本文测定了不同均质处理条件下大豆分离蛋白溶液的拉曼光谱和圆二色谱，以此来研究低压均质对大豆分离蛋白结构的影响。研究表明：均质压力较低（0~8 MPa）时，大豆分离蛋白的二级结构基本保持不变；当均质压力为10~30 MPa时，α-螺旋和无规则卷曲结构明显增加，β折叠显著降低，色氨酸残基和酪氨酸残基由“埋藏态”逐渐转变为“暴露态”，蛋白质分子表现出解聚的行为；均质压力继续增大到40 MPa过程中，酪氨酸费米共振线I850/I830比值略有下降，酪氨酸残基由“暴露态”向“埋藏态”转变，表明产生了蛋白聚集体，并且低压均质处理未显著改变二硫键的构型。综上可知，拉曼光谱通过对蛋白分子的二级结构和三级结构进行表征，揭露了低压均质处理使得大豆分离蛋白表现出先解聚后聚合的性质，并且圆二色谱的结果验证了上述结论。

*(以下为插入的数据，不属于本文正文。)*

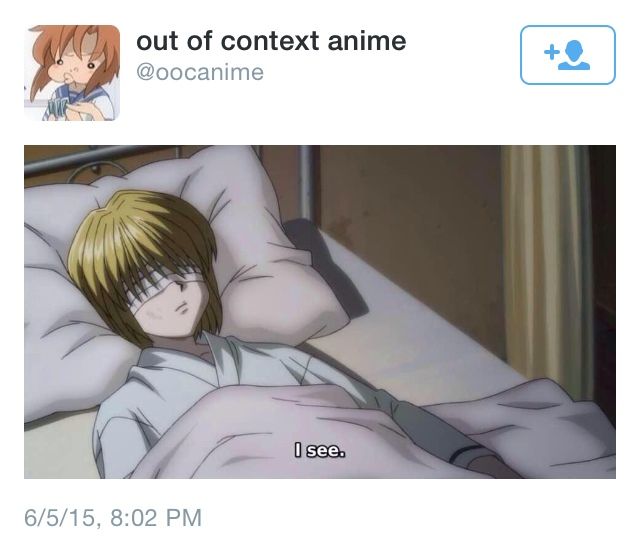This screenshot has width=640, height=556.
Task: Open the attached anime screenshot image
Action: point(320,312)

In this study, Raman spectroscopy and circular dichroism spectra of soy protein isolate solutions subjected to different homogenization conditions were acquired for investigations on the effects of low pressure homogenization on the structure of soy protein isolate. The results showed that the secondary structure of soybean protein isolate basically remained unchanged when the homogenization pressure was low (0~8 MPa). When the homogeneous pressure was 10~30 MPa, the α-helical and random coil structures increased significantly, β-sheet decreased significantly. Thetryptophan and tyrosine residues gradually changed from “buried state” to “exposed state”, and the protein molecule exhibited depolymerization behavior; Over the course of the increase of homogenization pressure to 40 MPa, the ratio of tyrosine - Fermi resonance line I850/I830 decreased slightly, and the tyrosine residue changed from “exposed state” to “buried state”, indicating that protein aggregates were produced, and low pressure homogenizatio did not significantly alter the configuration of disulfide bonds. In summary, the secondary structure and tertiary structure of protein molecules can be characterized by Raman spectroscopy, and obtained results revealed that low-pressure homogenization induced depolymerization and then polymerization of soy protein isolate. These results were confirmed by circular dichroism.